__STATED PROBLEM__: Locate every line in the rows below that contains the word "Select", and copy each such line in full.

__INFORMATION SHOWN__:
## START

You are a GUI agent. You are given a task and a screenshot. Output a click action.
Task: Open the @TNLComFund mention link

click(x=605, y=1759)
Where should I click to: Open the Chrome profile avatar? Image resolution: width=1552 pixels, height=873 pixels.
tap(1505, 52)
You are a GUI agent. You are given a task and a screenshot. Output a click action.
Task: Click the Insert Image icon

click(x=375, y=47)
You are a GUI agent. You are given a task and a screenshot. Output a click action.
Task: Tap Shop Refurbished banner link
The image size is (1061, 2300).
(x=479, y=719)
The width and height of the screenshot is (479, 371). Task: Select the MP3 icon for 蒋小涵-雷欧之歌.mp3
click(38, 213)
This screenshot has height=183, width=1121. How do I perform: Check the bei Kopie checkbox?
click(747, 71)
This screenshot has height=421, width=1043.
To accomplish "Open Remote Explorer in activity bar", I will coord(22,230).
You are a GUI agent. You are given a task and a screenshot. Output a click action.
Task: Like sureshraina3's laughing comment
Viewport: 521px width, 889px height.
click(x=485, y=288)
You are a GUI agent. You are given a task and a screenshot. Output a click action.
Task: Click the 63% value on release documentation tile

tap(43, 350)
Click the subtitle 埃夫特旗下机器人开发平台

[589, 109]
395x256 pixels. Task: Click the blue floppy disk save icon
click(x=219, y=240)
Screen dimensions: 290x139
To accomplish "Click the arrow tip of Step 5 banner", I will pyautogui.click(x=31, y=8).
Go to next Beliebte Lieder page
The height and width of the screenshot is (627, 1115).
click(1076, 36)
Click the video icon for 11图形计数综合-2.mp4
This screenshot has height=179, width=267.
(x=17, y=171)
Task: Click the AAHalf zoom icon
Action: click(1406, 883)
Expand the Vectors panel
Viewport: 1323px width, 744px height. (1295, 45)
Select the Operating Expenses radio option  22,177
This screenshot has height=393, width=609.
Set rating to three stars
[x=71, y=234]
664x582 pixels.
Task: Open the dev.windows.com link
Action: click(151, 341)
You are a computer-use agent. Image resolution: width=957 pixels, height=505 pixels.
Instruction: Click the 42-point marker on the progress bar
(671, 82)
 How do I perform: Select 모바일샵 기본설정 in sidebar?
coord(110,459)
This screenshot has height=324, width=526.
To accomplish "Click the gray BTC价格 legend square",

## END

__REPLY TO THE EXERCISE__:
The width and height of the screenshot is (479, 371). Task: Select the MP3 icon for 蒋小涵-雷欧之歌.mp3
Select the Operating Expenses radio option  22,177
 How do I perform: Select 모바일샵 기본설정 in sidebar?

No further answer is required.